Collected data

= = = = =

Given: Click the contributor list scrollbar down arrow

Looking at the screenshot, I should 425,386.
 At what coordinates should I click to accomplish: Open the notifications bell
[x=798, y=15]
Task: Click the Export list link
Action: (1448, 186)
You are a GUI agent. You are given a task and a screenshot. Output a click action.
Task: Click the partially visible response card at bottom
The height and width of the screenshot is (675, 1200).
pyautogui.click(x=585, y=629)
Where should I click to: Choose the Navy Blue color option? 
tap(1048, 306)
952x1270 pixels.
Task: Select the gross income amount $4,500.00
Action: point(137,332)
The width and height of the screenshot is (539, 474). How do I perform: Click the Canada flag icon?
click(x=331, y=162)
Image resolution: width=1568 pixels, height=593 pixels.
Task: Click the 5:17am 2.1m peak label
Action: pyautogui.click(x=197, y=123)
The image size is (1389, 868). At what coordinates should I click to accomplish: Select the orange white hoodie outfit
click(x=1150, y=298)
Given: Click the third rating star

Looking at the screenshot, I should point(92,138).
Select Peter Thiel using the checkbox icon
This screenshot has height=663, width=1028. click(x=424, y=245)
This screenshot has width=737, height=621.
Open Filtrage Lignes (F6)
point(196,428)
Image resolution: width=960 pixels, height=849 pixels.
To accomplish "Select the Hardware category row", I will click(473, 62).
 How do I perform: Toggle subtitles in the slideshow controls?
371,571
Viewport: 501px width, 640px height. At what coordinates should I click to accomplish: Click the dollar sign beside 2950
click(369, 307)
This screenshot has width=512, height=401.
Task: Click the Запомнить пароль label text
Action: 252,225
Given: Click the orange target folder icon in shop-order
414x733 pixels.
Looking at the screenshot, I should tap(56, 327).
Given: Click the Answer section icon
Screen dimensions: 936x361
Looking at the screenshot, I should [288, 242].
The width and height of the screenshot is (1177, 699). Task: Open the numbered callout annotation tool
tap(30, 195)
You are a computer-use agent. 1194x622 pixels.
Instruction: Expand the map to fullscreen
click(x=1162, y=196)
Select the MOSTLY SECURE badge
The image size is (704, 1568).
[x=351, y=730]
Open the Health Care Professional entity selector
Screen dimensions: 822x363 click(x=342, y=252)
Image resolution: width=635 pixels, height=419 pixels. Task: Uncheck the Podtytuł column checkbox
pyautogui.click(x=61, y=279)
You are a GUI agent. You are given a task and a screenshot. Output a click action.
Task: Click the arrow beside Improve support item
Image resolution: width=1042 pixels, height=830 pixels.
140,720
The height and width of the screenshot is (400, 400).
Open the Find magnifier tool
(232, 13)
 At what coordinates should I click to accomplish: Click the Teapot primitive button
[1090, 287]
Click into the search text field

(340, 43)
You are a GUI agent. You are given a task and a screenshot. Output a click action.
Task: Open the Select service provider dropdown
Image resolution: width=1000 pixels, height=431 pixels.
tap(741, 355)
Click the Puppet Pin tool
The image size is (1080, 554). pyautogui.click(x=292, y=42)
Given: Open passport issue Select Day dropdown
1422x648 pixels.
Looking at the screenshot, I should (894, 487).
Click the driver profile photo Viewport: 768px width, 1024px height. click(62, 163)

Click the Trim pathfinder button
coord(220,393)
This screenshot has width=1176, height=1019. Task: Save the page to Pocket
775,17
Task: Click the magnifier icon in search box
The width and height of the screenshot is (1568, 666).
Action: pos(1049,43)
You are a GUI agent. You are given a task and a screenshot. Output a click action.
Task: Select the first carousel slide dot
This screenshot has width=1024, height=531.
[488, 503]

= = = = =

§ WORK REQUIRED:
Restate the line containing "Screen dimensions: 936x361" and every remaining line of the records word for word. Add nothing.

§ EXERCISE ANSWER:
Screen dimensions: 936x361
Looking at the screenshot, I should [288, 242].
The width and height of the screenshot is (1177, 699). Task: Open the numbered callout annotation tool
tap(30, 195)
You are a computer-use agent. 1194x622 pixels.
Instruction: Expand the map to fullscreen
click(x=1162, y=196)
Select the MOSTLY SECURE badge
The image size is (704, 1568).
[x=351, y=730]
Open the Health Care Professional entity selector
Screen dimensions: 822x363 click(x=342, y=252)
Image resolution: width=635 pixels, height=419 pixels. Task: Uncheck the Podtytuł column checkbox
pyautogui.click(x=61, y=279)
You are a GUI agent. You are given a task and a screenshot. Output a click action.
Task: Click the arrow beside Improve support item
Image resolution: width=1042 pixels, height=830 pixels.
140,720
The height and width of the screenshot is (400, 400).
Open the Find magnifier tool
(232, 13)
 At what coordinates should I click to accomplish: Click the Teapot primitive button
[1090, 287]
Click into the search text field

(340, 43)
You are a GUI agent. You are given a task and a screenshot. Output a click action.
Task: Open the Select service provider dropdown
Image resolution: width=1000 pixels, height=431 pixels.
tap(741, 355)
Click the Puppet Pin tool
The image size is (1080, 554). pyautogui.click(x=292, y=42)
Given: Open passport issue Select Day dropdown
1422x648 pixels.
Looking at the screenshot, I should (894, 487).
Click the driver profile photo Viewport: 768px width, 1024px height. click(62, 163)

Click the Trim pathfinder button
coord(220,393)
This screenshot has width=1176, height=1019. Task: Save the page to Pocket
775,17
Task: Click the magnifier icon in search box
The width and height of the screenshot is (1568, 666).
Action: pos(1049,43)
You are a GUI agent. You are given a task and a screenshot. Output a click action.
Task: Select the first carousel slide dot
This screenshot has width=1024, height=531.
[488, 503]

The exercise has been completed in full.